Escape from Pakistan: A Daughter’s Chronicle of Bravery and Heroism

By Pallavi Dubey

Could a serving Indian naval officer get beaten, kidnapped and be left in a hospital with no recourse to diplomatic succour? Pakistan in the sixties was a world far removed from the freewheeling capitals of the western world. For Deborah Ann Shea, daughter of Indian naval attache Commodore Jack Shea, it was a living nightmare.

Some forty years later, she recreates the painful memories, the moments of pure terror that she and her family faced while in the port city of Karachi, Pakistan, in a book that talks of her father’s hardship, and hers. In a longoverdue tribute to her father Com. Jack Shea – a gallant mariner who epitomised courage, loyalty and survival against overwhelming odds - and a cautionary tale that serves as a reminder for all Indians to know and acknowledge the price of freedom that is paid by our men in uniform - she told her audience of how it took her 4 years to write this book.

Not getting any younger, she trawled through four drafts before she finally nailed a final version. The book, ‘Escape From Pakistan’ is more than a pulse-pounding thriller. While it gives a first-hand insight into the precarious times post-partition in Pakistan, 1965, it is also a tender and inspiring story of Com. Shea, who masterminded the escape, but with brutal consequences to himself.

It is an account of the Naval Attaché who was chosen for a mission to bring home safely the First Secretary at the High Commission who was dangerously close to being booked for espionage in Karachi. While he manages to bring the family back to New Delhi safe by cargo ship, he himself lands in deep trouble, gets battered, thrashed and then lies comatose for months in a hospital in Karachi.
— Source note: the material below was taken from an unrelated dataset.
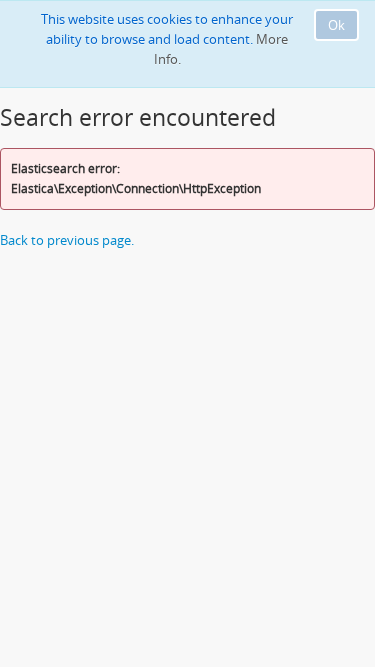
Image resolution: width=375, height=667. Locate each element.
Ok (336, 25)
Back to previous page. (67, 240)
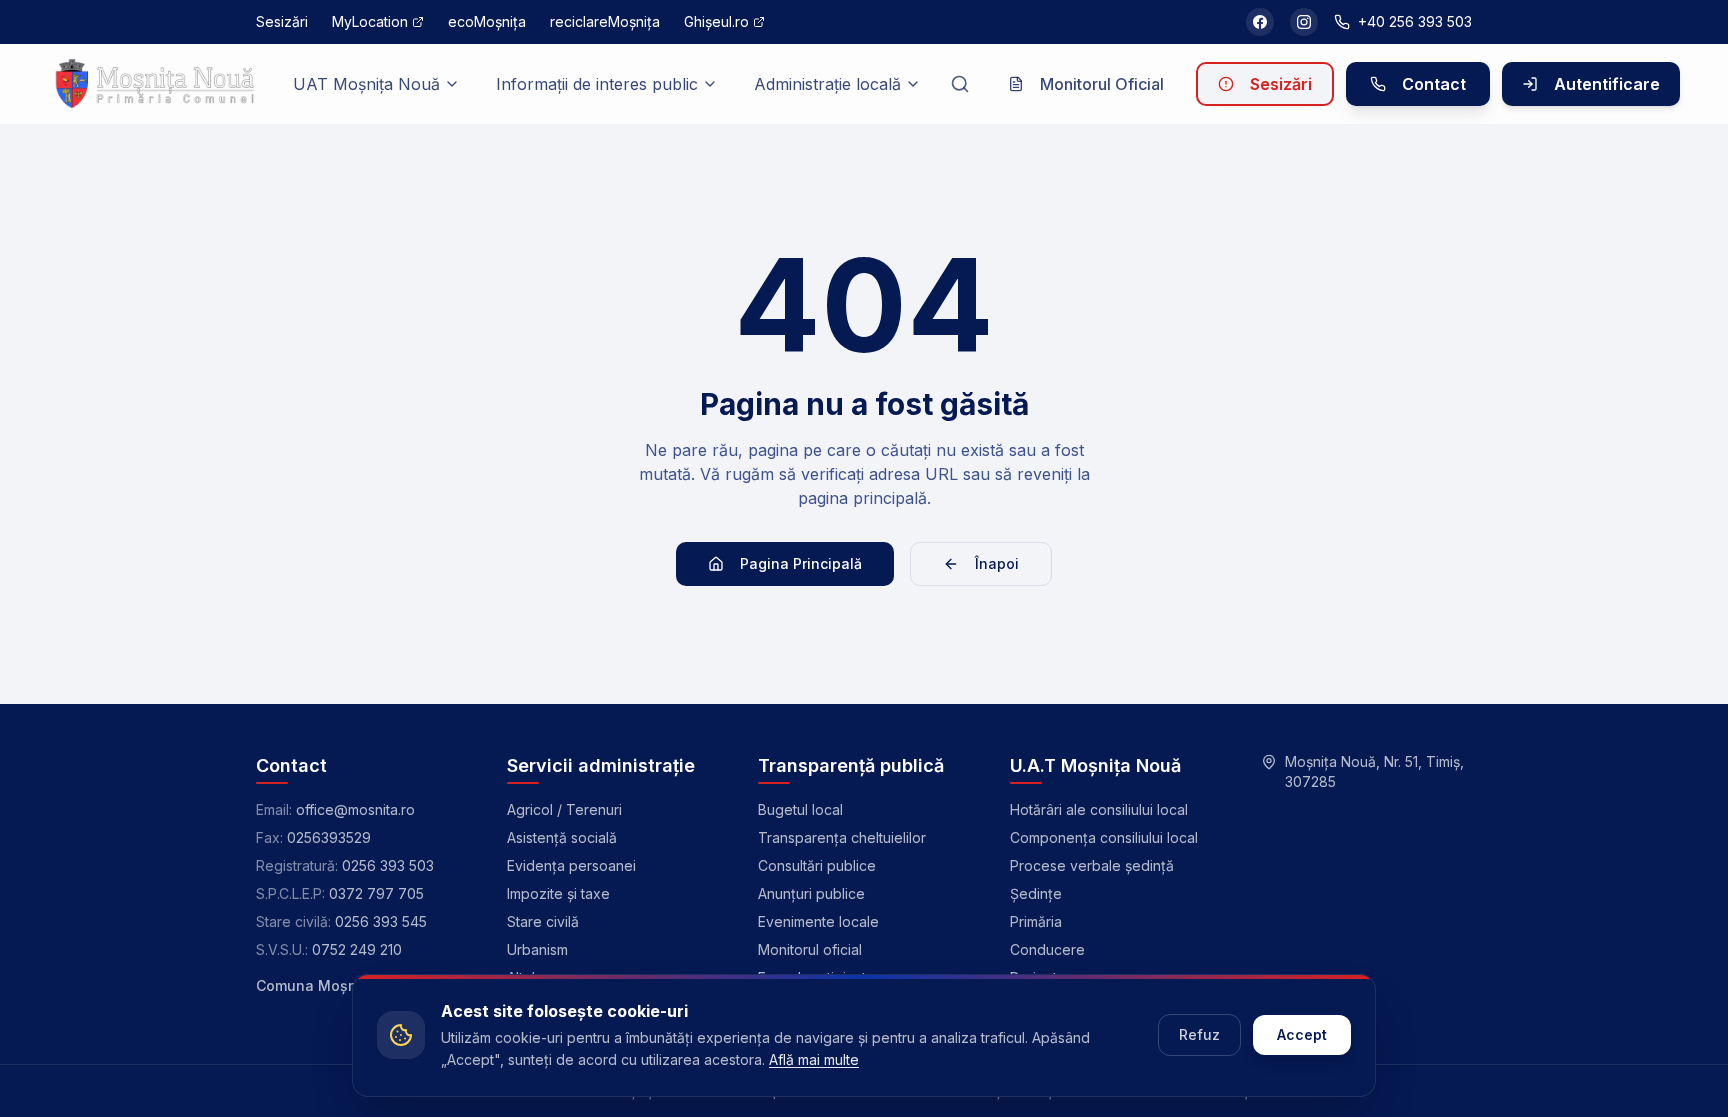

Debora, speaking yesterday in Bengaluru, remarked, “This book is very close to my heart. As I am back to base I realize that I am fulfilling a dream I hold so dear, and reading out Escape From Pakistan is an extremely wholesome experience for me. I hope that I have touched hearts with my honest effort to do justice to the service that my father has offered to our nation. My childhood memories of him being away from home are very vivid and my book is just a written document of those bittersweet memories along with carefully examined archival resources, letters and diaries and various personal accounts.”